In 2004, more than 36 percent of all deaths in the US -- more than 871,000 -- were traceable to cardiovascular disease. Fully 32 percent of these deaths were premature (in patients under 75 years of age) and 147,000 were in patients aged less than 65 years. By comparison, in that same year, there were approximately 550,000 cancer deaths, 109,000 accidental deaths, 66,000 deaths from Alzheimer's disease, and 13,000 deaths from AIDS.
If all major forms of heart disease were eradicated, the average lifespan in the United States would be nearly seven years longer.
A Growing Problem In Developing Countries
Long considered a disease of affluence, cardiovascular disease is now a major presence in all but the poorest countries, accounting for twice as many deaths in developing countries as in industrialized nations.
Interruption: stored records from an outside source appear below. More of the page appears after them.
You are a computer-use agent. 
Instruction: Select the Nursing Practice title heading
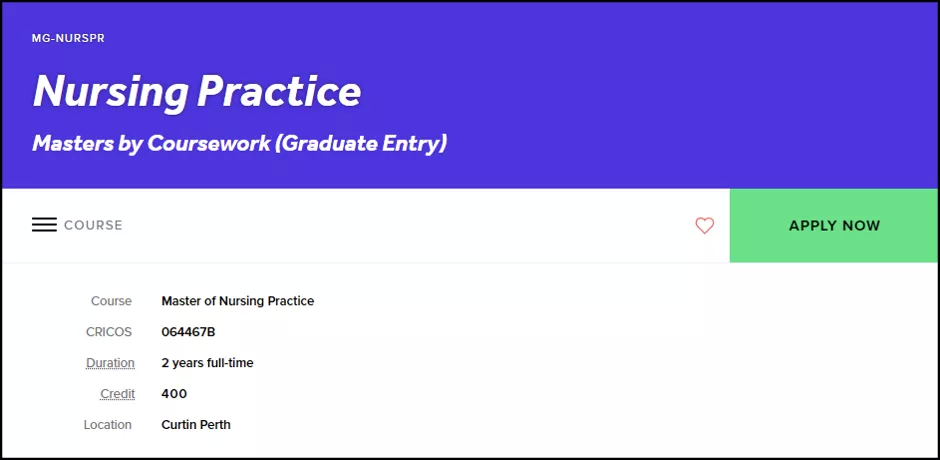pos(197,91)
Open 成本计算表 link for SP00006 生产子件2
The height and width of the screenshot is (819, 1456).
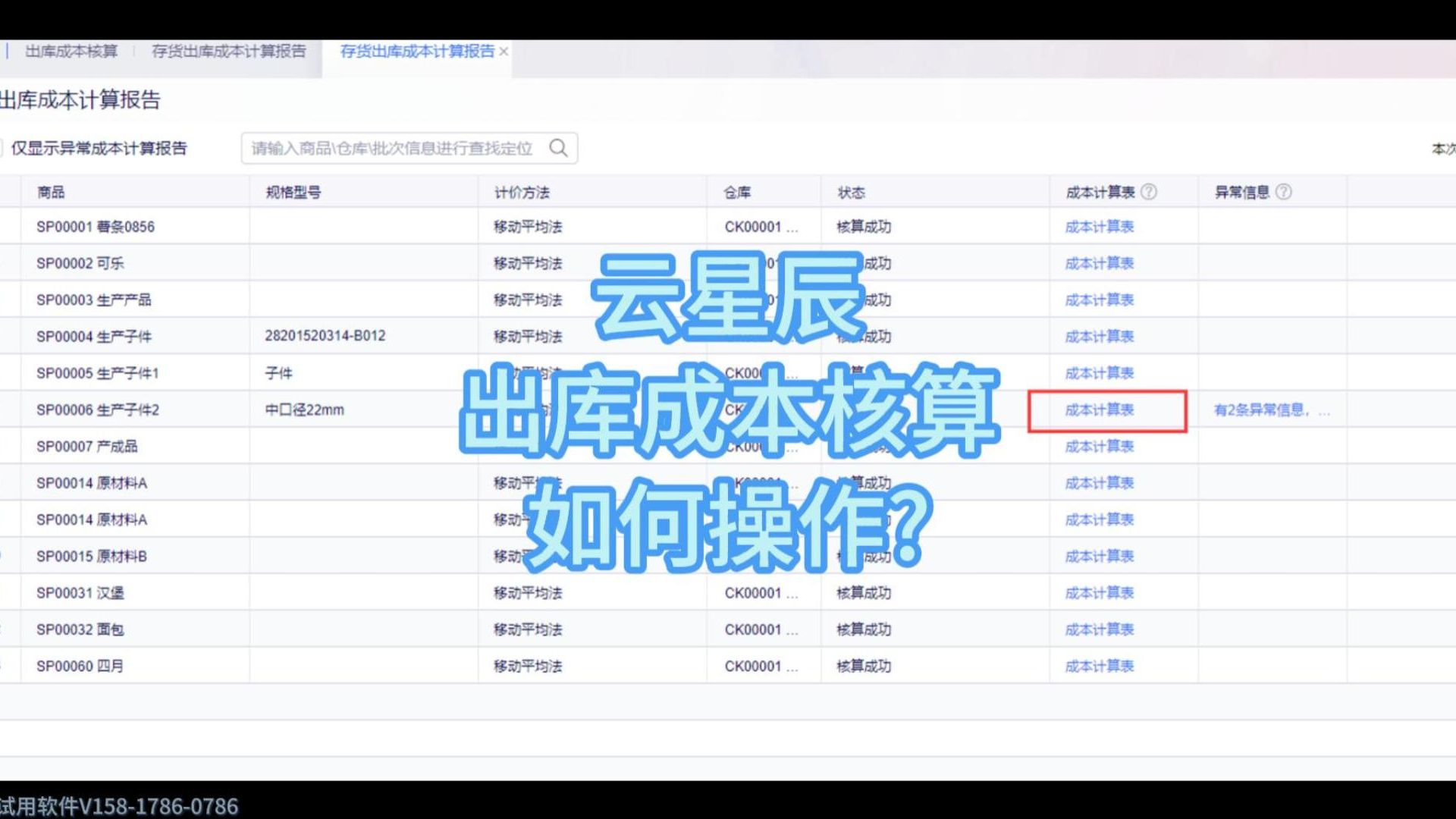pyautogui.click(x=1099, y=410)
The emergence of heart disease in developing countries is directly attributable to the effects of industrialization and urbanization. With socioeconomic development, populations have adopted the diet and lifestyle of affluent nations. Increased consumption of fats and calories; reduced consumption of fiber, fresh fruits, and vegetables; a dramatic increase in tobacco use; and physical inactivity have resulted in widespread cardiovascular disease, obesity, and diabetes.
The Need to Act
Patients with heart disease are regularly counseled on how to improve their diet and increase their exercise to help reduce the symptoms and worsening of their illness. But most people put little effort into protecting their health by improving their diet and exercise until after problems occur. An alarming increase in obesity and type 2 diabetes -- even in children as young as six years -- suggests that the heart disease epidemic may continue for decades to come.